A tecnologia – e em especial a inteligência artificial – vende o sonho de um mundo sem fricção. Acontece que vivemos em um contexto tecno-fetichista, em que ela surge como a solução para todos os problemas da humanidade – justamente vendendo o sonho de um mundo sem fricção.
O problema é que a ausência completa de fricção nos desumaniza, nos deixa apáticos e preguiçosos.
Aceitamos uma realidade construída por algoritmos em redes sociais, engenhosamente criadas para nos entregar aquilo que choca mais, que polariza mais, que nos divide em um mundo binário de zero ou um, quando somos muito, mas muito mais complexos que isso.

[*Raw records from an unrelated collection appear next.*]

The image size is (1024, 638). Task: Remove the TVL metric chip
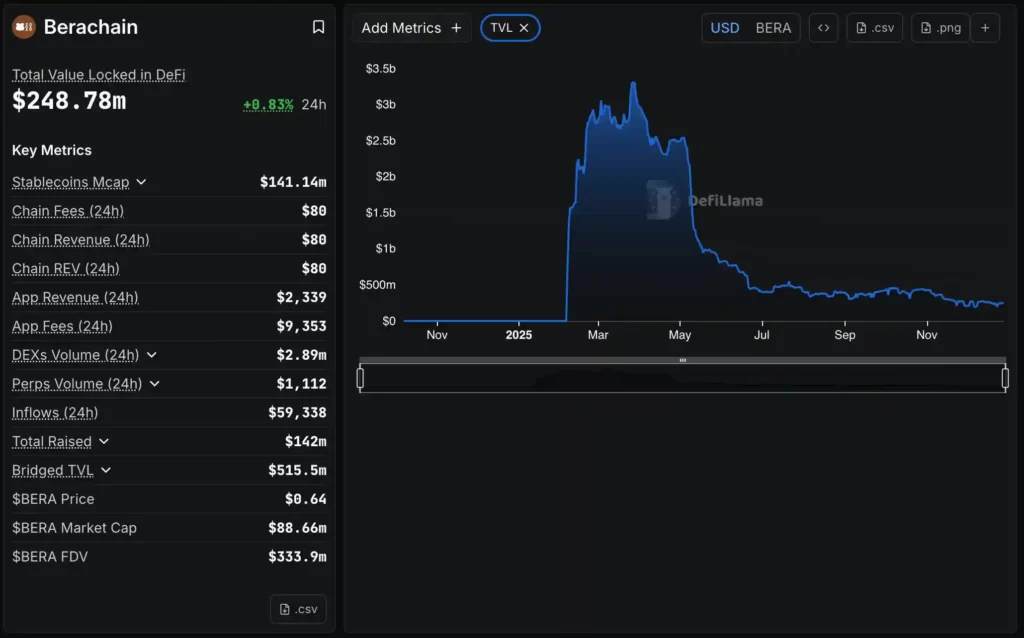pyautogui.click(x=524, y=28)
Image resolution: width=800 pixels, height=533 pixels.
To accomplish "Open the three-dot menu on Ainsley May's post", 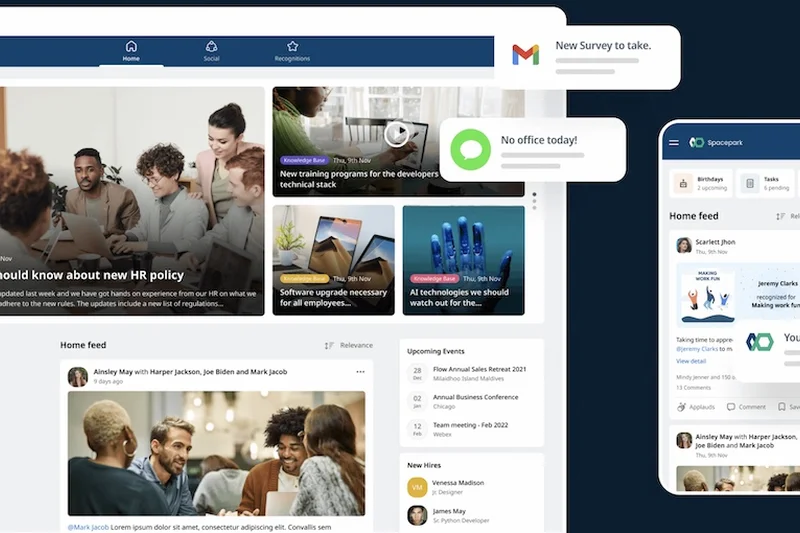I will point(360,372).
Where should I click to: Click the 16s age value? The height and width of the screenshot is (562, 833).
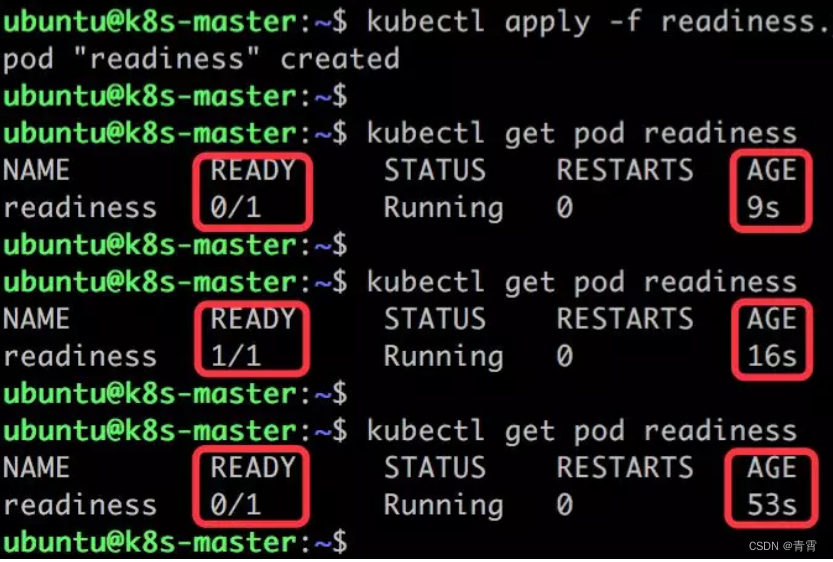coord(772,356)
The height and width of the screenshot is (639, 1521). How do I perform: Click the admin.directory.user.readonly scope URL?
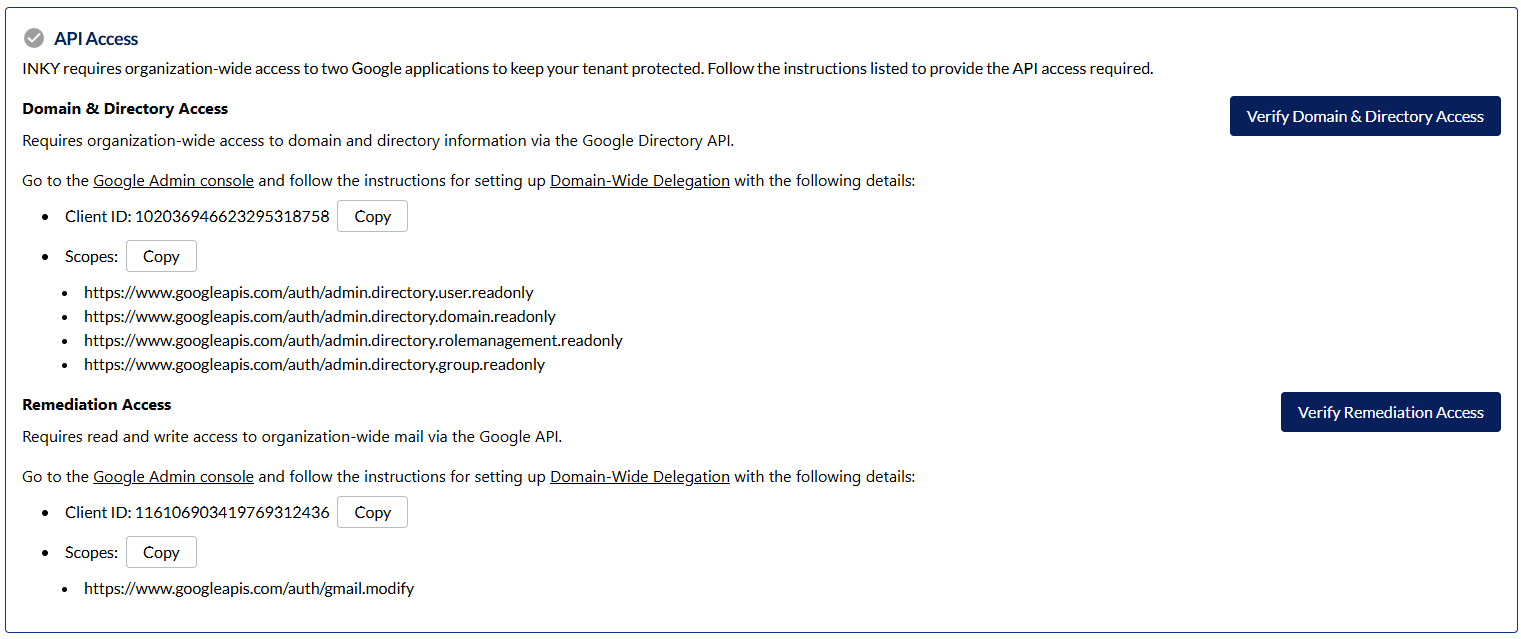tap(308, 293)
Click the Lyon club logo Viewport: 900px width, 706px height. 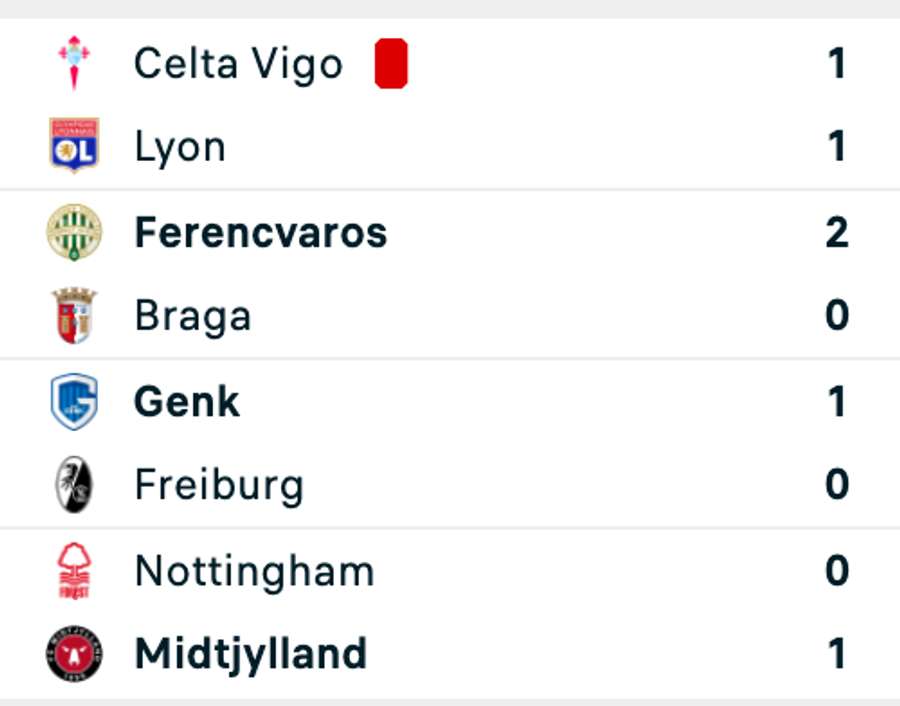tap(74, 146)
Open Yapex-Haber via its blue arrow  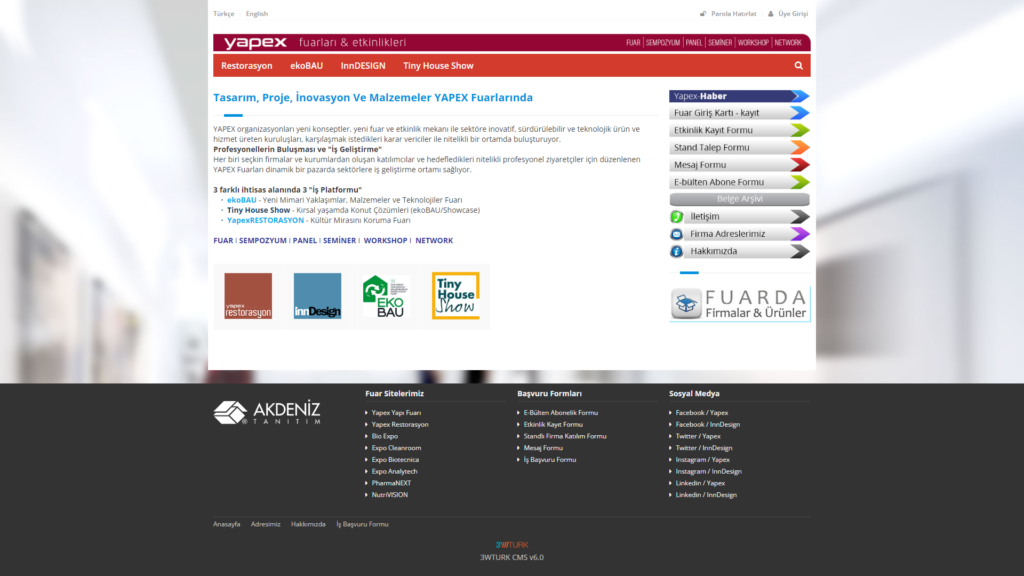click(800, 95)
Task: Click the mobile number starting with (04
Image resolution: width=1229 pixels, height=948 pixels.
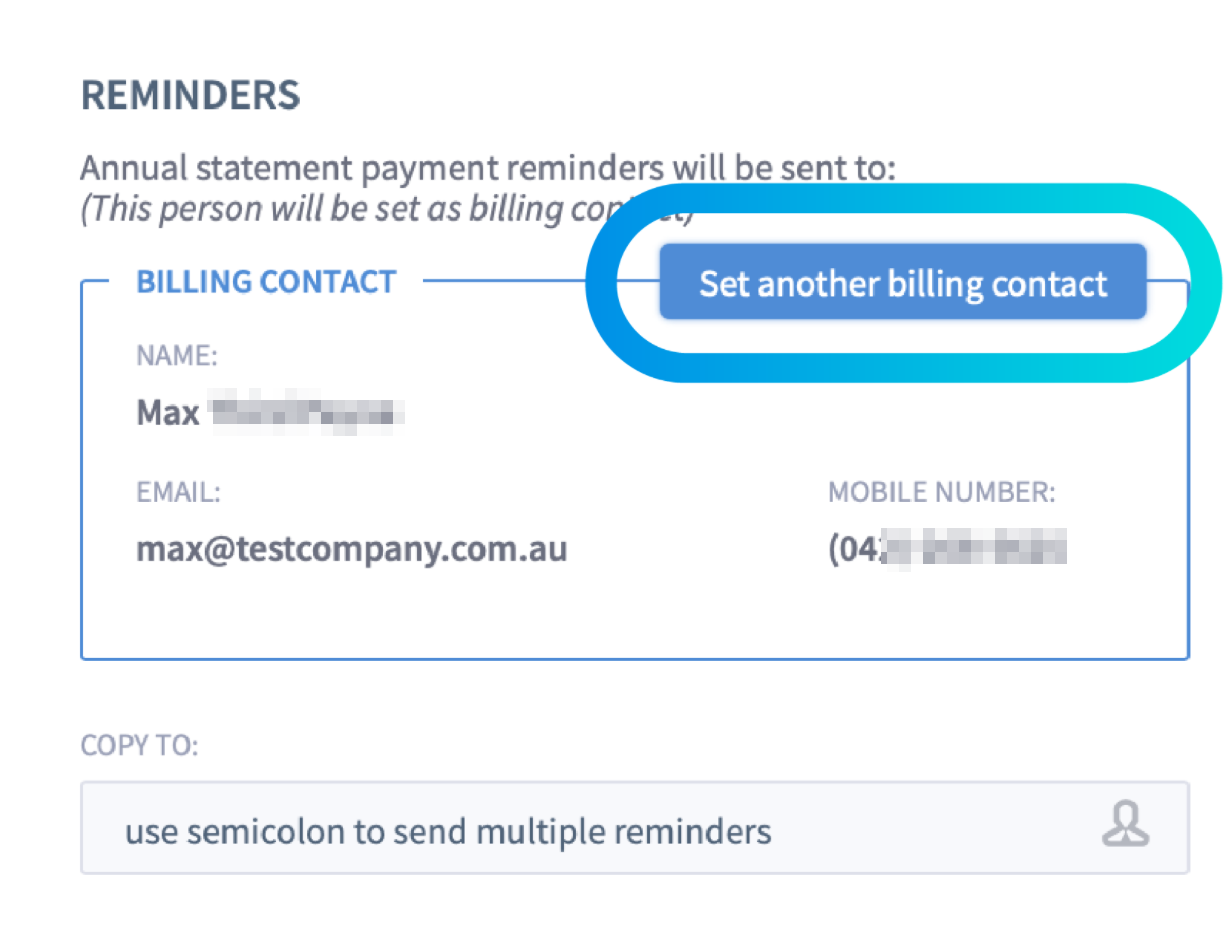Action: click(947, 550)
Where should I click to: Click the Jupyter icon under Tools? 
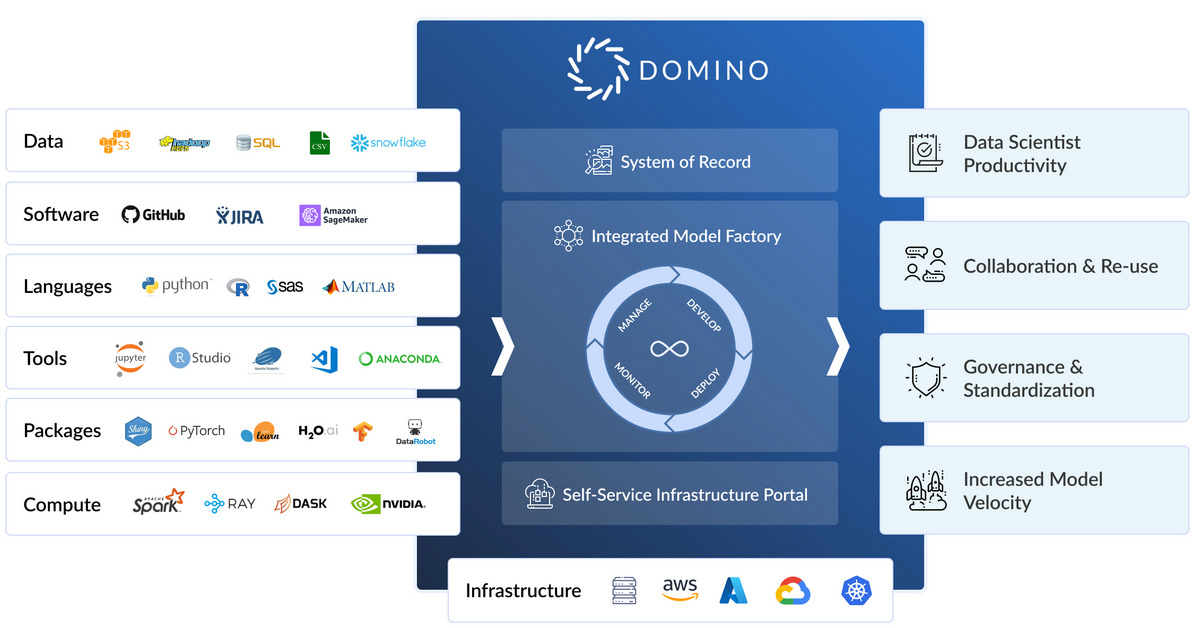tap(130, 358)
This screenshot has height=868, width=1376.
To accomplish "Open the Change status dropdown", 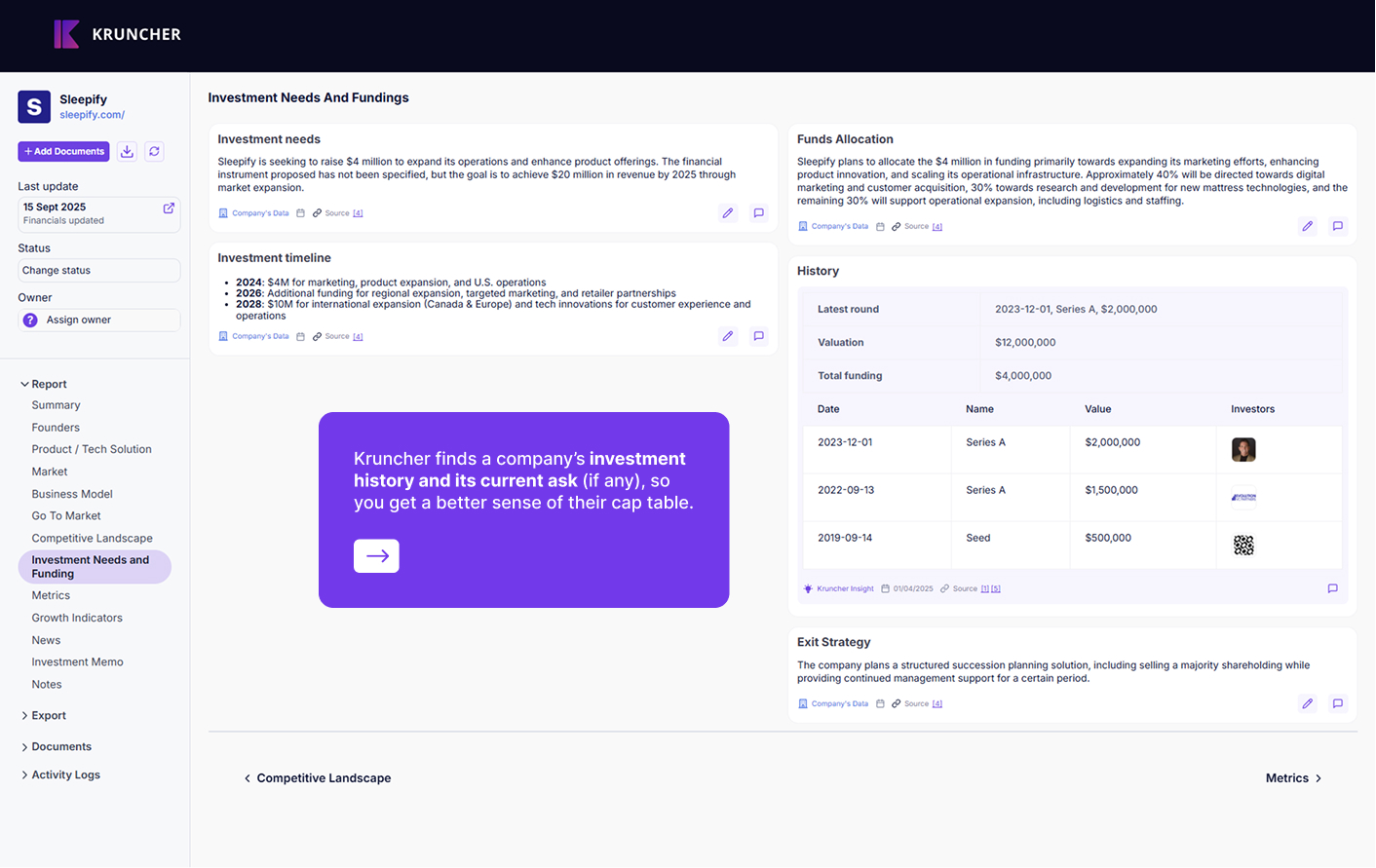I will tap(98, 271).
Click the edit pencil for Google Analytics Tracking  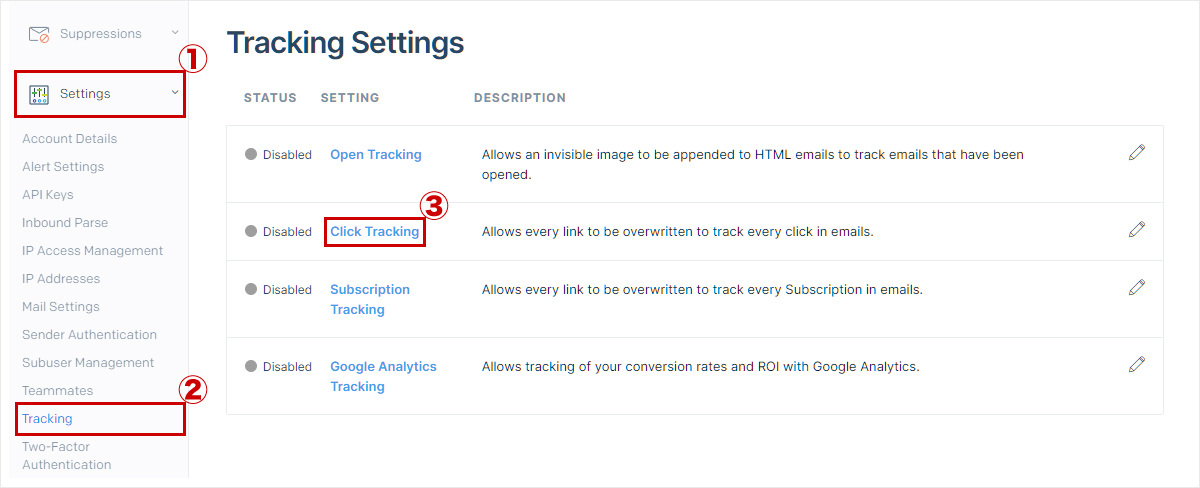(x=1136, y=364)
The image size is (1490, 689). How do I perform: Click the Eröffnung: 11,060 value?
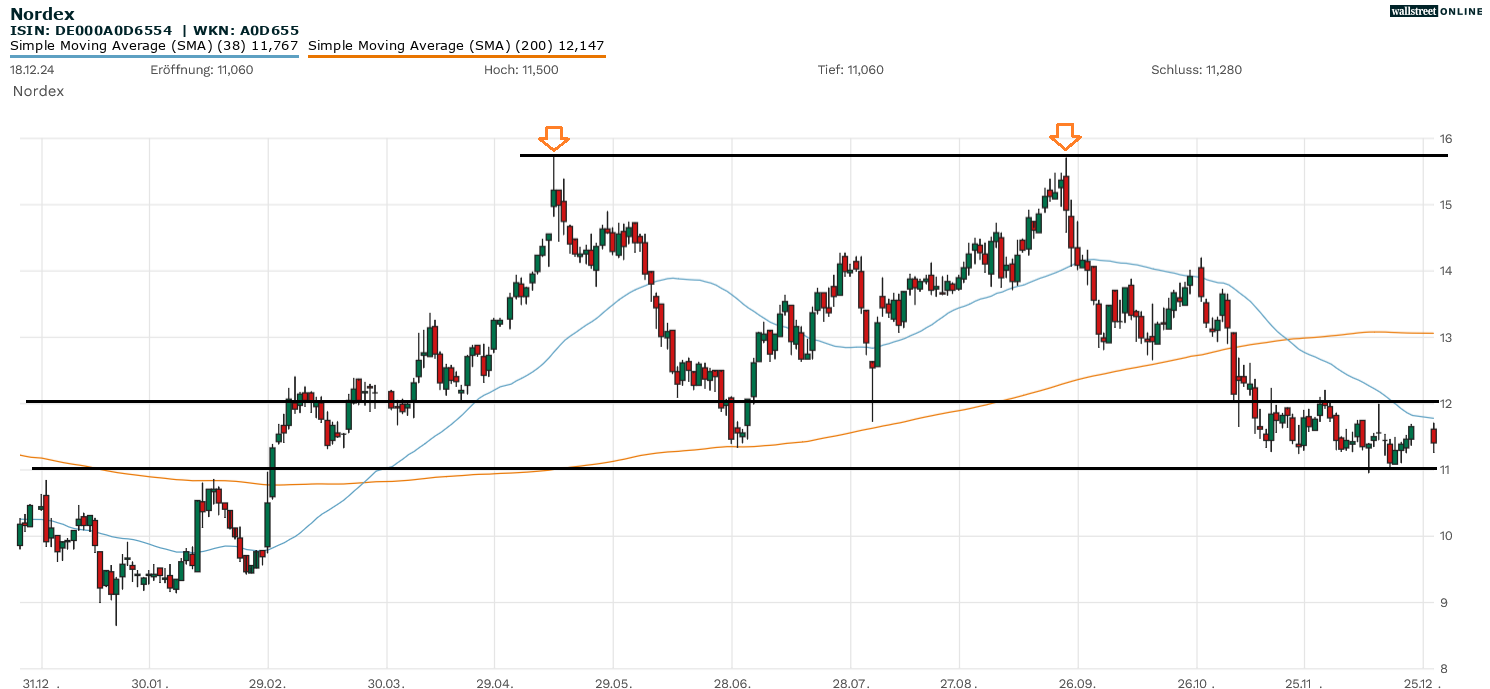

É aí que entram os eventos.
Porque eventos são – por natureza – masterclasses de fricção. Não existe evento executado igual ao planejado. Eventos refletem o caos sincronizado da vida. Fricções, perrengues, fazem parte, porque fazem parte justamente desse caos.
Para criadores de experiências, existe um equilíbrio místico, quase alquímico, entre a dose de fricção que o público deve encarar para tornar aquele evento ou experiência épica.
Como diz o ditado: “a diferença entre o veneno e a cura é a dose”.